Entries taken from a collection:
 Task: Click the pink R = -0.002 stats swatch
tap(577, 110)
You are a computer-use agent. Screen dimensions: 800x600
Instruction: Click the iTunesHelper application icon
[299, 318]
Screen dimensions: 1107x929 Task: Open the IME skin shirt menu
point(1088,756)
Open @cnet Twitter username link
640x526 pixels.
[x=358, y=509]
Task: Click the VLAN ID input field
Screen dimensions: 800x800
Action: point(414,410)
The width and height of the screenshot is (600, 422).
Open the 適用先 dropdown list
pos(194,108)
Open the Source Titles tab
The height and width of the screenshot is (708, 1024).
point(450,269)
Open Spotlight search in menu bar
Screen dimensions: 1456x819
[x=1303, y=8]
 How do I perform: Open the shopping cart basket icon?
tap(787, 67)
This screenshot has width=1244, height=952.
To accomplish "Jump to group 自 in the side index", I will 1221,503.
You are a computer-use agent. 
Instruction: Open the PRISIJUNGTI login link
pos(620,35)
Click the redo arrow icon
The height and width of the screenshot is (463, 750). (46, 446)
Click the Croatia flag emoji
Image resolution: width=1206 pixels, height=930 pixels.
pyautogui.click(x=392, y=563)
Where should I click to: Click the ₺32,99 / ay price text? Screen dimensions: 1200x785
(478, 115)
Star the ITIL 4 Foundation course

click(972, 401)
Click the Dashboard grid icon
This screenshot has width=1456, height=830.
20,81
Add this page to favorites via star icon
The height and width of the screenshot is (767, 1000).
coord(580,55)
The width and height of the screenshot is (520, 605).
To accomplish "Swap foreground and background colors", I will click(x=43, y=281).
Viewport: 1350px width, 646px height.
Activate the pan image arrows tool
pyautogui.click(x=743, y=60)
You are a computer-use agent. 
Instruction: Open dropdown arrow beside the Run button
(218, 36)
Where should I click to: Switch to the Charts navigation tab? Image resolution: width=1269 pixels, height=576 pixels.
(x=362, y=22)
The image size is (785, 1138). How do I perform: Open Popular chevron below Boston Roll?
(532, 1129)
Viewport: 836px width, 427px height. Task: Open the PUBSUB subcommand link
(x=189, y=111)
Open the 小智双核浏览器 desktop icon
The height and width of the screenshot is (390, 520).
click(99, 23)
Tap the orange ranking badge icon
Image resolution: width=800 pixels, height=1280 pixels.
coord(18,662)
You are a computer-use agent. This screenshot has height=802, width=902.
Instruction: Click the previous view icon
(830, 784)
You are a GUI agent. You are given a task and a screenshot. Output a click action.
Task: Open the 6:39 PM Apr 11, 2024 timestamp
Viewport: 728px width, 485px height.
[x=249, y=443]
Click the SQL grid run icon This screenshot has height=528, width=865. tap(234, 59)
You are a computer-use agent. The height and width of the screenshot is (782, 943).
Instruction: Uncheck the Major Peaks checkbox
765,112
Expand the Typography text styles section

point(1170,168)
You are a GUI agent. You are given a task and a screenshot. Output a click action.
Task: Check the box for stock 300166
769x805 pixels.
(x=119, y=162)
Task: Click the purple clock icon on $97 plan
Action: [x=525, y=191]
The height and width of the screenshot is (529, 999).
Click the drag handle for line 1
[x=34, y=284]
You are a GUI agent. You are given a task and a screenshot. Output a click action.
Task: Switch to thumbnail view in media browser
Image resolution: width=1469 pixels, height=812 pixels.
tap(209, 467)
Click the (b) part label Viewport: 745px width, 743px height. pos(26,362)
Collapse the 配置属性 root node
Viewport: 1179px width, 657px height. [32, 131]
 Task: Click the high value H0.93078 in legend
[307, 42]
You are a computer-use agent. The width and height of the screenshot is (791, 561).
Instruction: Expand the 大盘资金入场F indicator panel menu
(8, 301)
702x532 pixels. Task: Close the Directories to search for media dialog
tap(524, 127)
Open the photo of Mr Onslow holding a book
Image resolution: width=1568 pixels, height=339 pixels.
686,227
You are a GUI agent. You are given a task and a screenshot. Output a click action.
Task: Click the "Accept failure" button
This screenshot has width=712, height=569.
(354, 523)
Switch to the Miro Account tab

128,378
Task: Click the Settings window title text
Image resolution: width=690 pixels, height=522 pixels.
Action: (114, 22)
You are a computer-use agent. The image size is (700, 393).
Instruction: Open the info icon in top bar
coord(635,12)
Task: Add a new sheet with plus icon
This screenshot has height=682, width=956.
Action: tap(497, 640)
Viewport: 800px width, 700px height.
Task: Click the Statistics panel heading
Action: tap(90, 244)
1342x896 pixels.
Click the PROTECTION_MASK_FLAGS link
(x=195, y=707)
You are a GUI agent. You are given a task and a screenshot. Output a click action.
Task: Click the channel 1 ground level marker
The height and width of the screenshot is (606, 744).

TRY IT:
Only an exact retyping of the full data will do.

EXERCISE OUTPUT:
 Task: Click the pink R = -0.002 stats swatch
tap(577, 110)
You are a computer-use agent. Screen dimensions: 800x600
Instruction: Click the iTunesHelper application icon
[299, 318]
Screen dimensions: 1107x929 Task: Open the IME skin shirt menu
point(1088,756)
Open @cnet Twitter username link
640x526 pixels.
[x=358, y=509]
Task: Click the VLAN ID input field
Screen dimensions: 800x800
Action: point(414,410)
The width and height of the screenshot is (600, 422).
Open the 適用先 dropdown list
pos(194,108)
Open the Source Titles tab
The height and width of the screenshot is (708, 1024).
point(450,269)
Open Spotlight search in menu bar
Screen dimensions: 1456x819
[x=1303, y=8]
 How do I perform: Open the shopping cart basket icon?
tap(787, 67)
This screenshot has width=1244, height=952.
To accomplish "Jump to group 自 in the side index", I will 1221,503.
You are a computer-use agent. 
Instruction: Open the PRISIJUNGTI login link
pos(620,35)
Click the redo arrow icon
The height and width of the screenshot is (463, 750). (46, 446)
Click the Croatia flag emoji
Image resolution: width=1206 pixels, height=930 pixels.
pyautogui.click(x=392, y=563)
Where should I click to: Click the ₺32,99 / ay price text? Screen dimensions: 1200x785
(478, 115)
Star the ITIL 4 Foundation course

click(972, 401)
Click the Dashboard grid icon
This screenshot has width=1456, height=830.
20,81
Add this page to favorites via star icon
The height and width of the screenshot is (767, 1000).
coord(580,55)
The width and height of the screenshot is (520, 605).
To accomplish "Swap foreground and background colors", I will click(x=43, y=281).
Viewport: 1350px width, 646px height.
Activate the pan image arrows tool
pyautogui.click(x=743, y=60)
You are a computer-use agent. 
Instruction: Open dropdown arrow beside the Run button
(218, 36)
Where should I click to: Switch to the Charts navigation tab? Image resolution: width=1269 pixels, height=576 pixels.
(x=362, y=22)
The image size is (785, 1138). How do I perform: Open Popular chevron below Boston Roll?
(532, 1129)
Viewport: 836px width, 427px height. Task: Open the PUBSUB subcommand link
(x=189, y=111)
Open the 小智双核浏览器 desktop icon
The height and width of the screenshot is (390, 520).
click(99, 23)
Tap the orange ranking badge icon
Image resolution: width=800 pixels, height=1280 pixels.
coord(18,662)
You are a computer-use agent. This screenshot has height=802, width=902.
Instruction: Click the previous view icon
(830, 784)
You are a GUI agent. You are given a task and a screenshot. Output a click action.
Task: Open the 6:39 PM Apr 11, 2024 timestamp
Viewport: 728px width, 485px height.
[x=249, y=443]
Click the SQL grid run icon This screenshot has height=528, width=865. tap(234, 59)
You are a computer-use agent. The height and width of the screenshot is (782, 943).
Instruction: Uncheck the Major Peaks checkbox
765,112
Expand the Typography text styles section

point(1170,168)
You are a GUI agent. You are given a task and a screenshot. Output a click action.
Task: Check the box for stock 300166
769x805 pixels.
(x=119, y=162)
Task: Click the purple clock icon on $97 plan
Action: [x=525, y=191]
The height and width of the screenshot is (529, 999).
Click the drag handle for line 1
[x=34, y=284]
You are a GUI agent. You are given a task and a screenshot. Output a click action.
Task: Switch to thumbnail view in media browser
Image resolution: width=1469 pixels, height=812 pixels.
tap(209, 467)
Click the (b) part label Viewport: 745px width, 743px height. pos(26,362)
Collapse the 配置属性 root node
Viewport: 1179px width, 657px height. [32, 131]
 Task: Click the high value H0.93078 in legend
[307, 42]
You are a computer-use agent. The width and height of the screenshot is (791, 561).
Instruction: Expand the 大盘资金入场F indicator panel menu
(8, 301)
702x532 pixels. Task: Close the Directories to search for media dialog
tap(524, 127)
Open the photo of Mr Onslow holding a book
Image resolution: width=1568 pixels, height=339 pixels.
686,227
You are a GUI agent. You are given a task and a screenshot. Output a click action.
Task: Click the "Accept failure" button
This screenshot has width=712, height=569.
(354, 523)
Switch to the Miro Account tab

128,378
Task: Click the Settings window title text
Image resolution: width=690 pixels, height=522 pixels.
Action: (114, 22)
You are a computer-use agent. The image size is (700, 393).
Instruction: Open the info icon in top bar
coord(635,12)
Task: Add a new sheet with plus icon
This screenshot has height=682, width=956.
Action: tap(497, 640)
Viewport: 800px width, 700px height.
Task: Click the Statistics panel heading
Action: tap(90, 244)
1342x896 pixels.
Click the PROTECTION_MASK_FLAGS link
(x=195, y=707)
You are a GUI agent. You are given a task and a screenshot. Output a click action.
Task: Click the channel 1 ground level marker
The height and width of the screenshot is (606, 744).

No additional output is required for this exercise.